▶ Exercise directions:
Find every line in the data below that contains the word "icon" and copy each one in full. Match case exactly.

▶ Listed entries:
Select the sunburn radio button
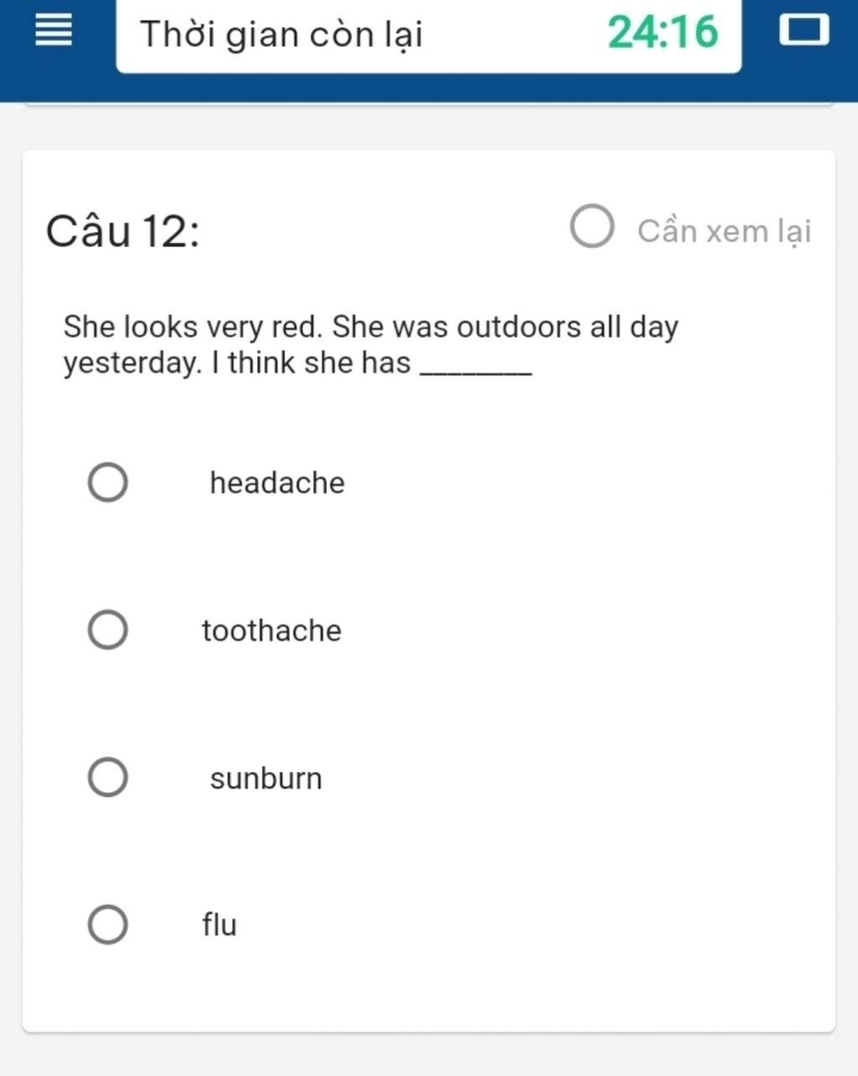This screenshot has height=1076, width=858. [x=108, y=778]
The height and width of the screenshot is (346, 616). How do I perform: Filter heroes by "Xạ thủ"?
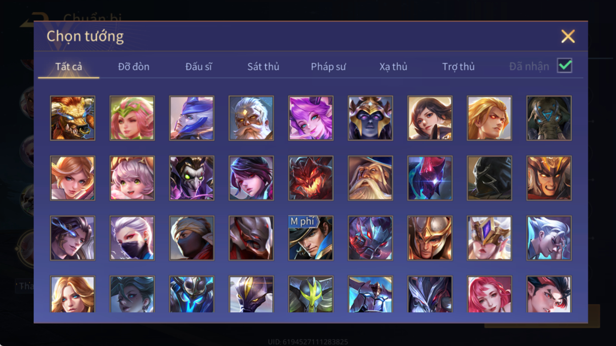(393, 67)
* * *
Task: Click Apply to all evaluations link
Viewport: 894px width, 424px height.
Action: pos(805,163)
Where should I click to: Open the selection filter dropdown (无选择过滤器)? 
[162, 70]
--
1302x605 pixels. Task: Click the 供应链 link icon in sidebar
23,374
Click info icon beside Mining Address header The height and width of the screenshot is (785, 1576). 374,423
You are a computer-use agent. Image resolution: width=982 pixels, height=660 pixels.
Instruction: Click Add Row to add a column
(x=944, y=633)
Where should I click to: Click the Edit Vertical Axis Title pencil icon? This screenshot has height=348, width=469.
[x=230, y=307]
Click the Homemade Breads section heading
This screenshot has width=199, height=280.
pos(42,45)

▶ Exercise output:
1302x605 pixels. Task: Click the 供应链 link icon in sidebar
Click info icon beside Mining Address header The height and width of the screenshot is (785, 1576). 374,423
Where should I click to: Click the Edit Vertical Axis Title pencil icon? This screenshot has height=348, width=469.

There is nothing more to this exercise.